Write out the listing below exactly, from its start up to and including the line with "click(x=578, y=411)". Leave the pictures out of your copy.

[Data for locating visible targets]
* begin *

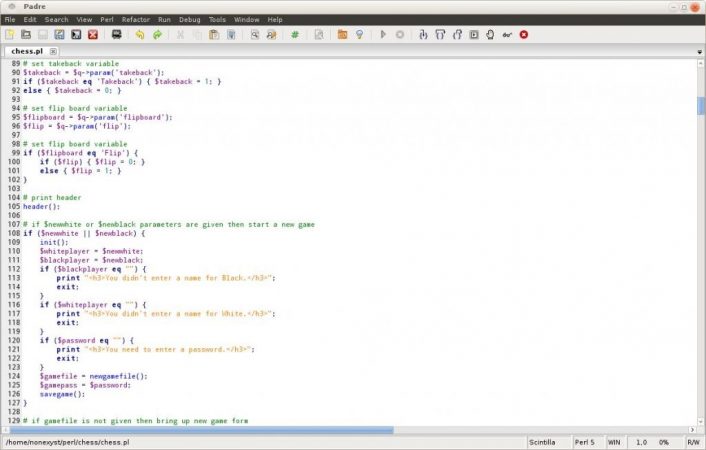Open the lightbulb quick menu icon
This screenshot has width=706, height=450.
point(358,34)
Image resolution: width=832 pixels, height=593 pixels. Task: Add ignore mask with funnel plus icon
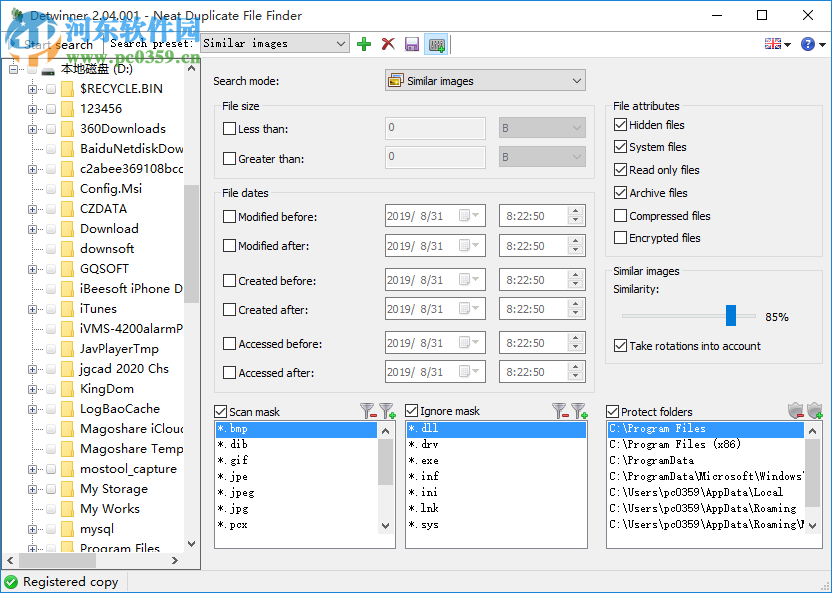click(x=578, y=411)
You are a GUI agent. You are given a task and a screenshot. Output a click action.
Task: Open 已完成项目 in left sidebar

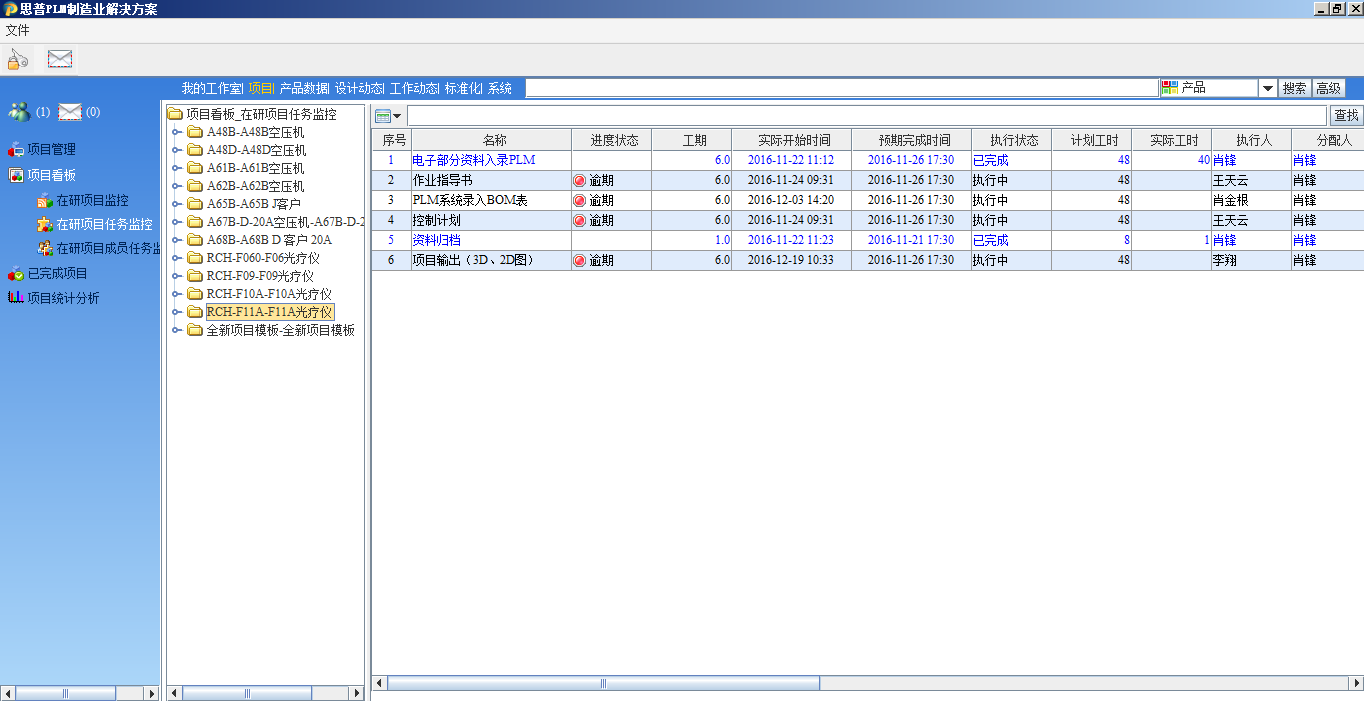(x=56, y=274)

* end *

SOLUTION TO THIS TASK:
Open the lightbulb quick menu icon
This screenshot has width=706, height=450.
point(358,34)
Image resolution: width=832 pixels, height=593 pixels. Task: Add ignore mask with funnel plus icon
click(x=578, y=411)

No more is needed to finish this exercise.